My very, very favorite line in the movie -- and one that I think sums up in a nutshell the movie's real message -- is when Andrea says to a fellow writer (I'm paraphrasing here), "If a man acted the way Miranda does, nobody would say anything at all except what a great job he does."
That pretty much says it all.
I think Andrea's character arc when it comes to Miranda is 100% reasonable. She starts out hating and fearing her; she grows to have some respect and compassion for her; and in the end, she decides that the compromises Miranda has made (personal and ethical) aren't compromises she would be willing to make.
But somehow, the fact that she ever had respect for Miranda's professionalism, and compassion for the pain that her sacrifices caused her... somehow, that means she was selling her soul.
There's an essay I read in "Harry Potter and Philosophy," arguing that ambition (the defining quality of the Slytherin house) is, in fact, a virtue. And I would agree. Like most virtues, taken to extremes it can become a vice... but the willingness to focus on long-term professional goals, and to work hard and make sacrifices to reach them, is definitely a virtue. And it's a virtue that our society generally values quite highly.
But not in women.

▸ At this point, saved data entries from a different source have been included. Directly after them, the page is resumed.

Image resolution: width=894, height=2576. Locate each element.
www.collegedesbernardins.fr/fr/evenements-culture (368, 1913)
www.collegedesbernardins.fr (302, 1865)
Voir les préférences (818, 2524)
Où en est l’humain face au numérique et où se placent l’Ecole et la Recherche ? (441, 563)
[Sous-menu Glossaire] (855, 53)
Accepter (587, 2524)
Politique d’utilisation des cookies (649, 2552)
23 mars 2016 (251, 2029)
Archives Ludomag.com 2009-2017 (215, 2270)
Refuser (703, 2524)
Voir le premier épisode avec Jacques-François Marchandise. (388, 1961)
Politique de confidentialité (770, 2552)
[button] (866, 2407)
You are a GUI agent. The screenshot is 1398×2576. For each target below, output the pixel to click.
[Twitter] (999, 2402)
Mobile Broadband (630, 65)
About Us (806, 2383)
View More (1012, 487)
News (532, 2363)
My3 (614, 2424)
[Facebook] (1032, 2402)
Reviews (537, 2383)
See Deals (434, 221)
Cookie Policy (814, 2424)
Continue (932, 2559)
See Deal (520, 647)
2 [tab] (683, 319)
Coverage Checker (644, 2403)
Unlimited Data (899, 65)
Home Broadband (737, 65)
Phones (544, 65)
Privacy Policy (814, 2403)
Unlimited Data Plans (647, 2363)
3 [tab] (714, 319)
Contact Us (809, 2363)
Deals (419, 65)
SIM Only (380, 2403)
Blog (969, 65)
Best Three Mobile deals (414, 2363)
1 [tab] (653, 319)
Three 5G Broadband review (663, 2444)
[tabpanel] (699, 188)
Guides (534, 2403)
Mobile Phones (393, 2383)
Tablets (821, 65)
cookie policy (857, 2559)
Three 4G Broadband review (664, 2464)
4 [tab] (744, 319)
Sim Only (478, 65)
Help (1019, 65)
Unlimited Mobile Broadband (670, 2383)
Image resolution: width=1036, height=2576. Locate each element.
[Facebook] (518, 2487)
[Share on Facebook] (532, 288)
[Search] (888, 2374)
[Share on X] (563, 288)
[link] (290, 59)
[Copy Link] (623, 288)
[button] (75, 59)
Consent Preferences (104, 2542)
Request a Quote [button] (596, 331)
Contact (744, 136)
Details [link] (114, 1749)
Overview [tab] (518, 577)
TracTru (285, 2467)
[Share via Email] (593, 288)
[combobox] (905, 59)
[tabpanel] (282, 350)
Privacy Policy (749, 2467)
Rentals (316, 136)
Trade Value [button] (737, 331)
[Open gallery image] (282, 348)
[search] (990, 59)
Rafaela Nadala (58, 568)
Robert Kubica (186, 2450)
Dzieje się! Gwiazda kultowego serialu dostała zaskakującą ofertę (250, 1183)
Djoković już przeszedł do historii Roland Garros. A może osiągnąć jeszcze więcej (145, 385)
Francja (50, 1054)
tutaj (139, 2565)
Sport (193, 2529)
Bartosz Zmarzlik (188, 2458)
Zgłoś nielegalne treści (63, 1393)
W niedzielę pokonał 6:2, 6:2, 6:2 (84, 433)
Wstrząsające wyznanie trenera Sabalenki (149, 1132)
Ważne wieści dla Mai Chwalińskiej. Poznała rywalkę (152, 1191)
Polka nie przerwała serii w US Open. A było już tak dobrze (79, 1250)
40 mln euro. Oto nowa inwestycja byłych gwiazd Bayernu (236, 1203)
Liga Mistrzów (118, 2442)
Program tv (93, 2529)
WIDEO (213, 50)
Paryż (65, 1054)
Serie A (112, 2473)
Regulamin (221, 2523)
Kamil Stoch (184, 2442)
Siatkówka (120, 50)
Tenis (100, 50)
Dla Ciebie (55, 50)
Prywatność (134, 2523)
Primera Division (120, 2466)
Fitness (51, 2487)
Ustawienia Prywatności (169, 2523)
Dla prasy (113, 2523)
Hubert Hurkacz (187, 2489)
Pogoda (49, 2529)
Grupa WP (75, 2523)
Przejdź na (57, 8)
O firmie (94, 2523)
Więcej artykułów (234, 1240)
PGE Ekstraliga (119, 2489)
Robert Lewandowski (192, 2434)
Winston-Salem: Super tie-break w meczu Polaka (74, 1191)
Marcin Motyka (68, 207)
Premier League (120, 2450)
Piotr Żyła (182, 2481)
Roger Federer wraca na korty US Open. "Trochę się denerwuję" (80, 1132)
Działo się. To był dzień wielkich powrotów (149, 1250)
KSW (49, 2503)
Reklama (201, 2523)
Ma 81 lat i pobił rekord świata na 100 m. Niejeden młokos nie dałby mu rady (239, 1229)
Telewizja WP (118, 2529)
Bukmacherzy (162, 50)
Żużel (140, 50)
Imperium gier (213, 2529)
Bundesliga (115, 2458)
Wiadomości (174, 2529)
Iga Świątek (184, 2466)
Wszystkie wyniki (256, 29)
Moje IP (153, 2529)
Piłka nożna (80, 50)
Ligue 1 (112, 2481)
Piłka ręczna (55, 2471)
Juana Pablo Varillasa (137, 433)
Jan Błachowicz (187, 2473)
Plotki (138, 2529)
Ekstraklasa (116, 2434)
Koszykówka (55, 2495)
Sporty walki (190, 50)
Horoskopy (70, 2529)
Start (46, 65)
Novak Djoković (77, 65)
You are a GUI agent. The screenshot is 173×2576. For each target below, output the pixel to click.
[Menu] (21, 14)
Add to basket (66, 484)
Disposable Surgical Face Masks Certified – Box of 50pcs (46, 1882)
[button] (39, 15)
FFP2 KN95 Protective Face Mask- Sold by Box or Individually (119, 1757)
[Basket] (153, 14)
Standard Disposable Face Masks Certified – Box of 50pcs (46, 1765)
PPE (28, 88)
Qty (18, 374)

In women, ambition -- being willing to put up with shit to get where you want to go, sometimes prioritizing your career over your personal life, becoming engaged with a job even though it's ultimately not what you care about most, treating it like a job instead of a slumber party, having respect for successful high-achievers in your field, and generally taking your career seriously -- isn't considered a virtue at all.
In fact, it's more than just not a virtue. It means that you're selling your soul.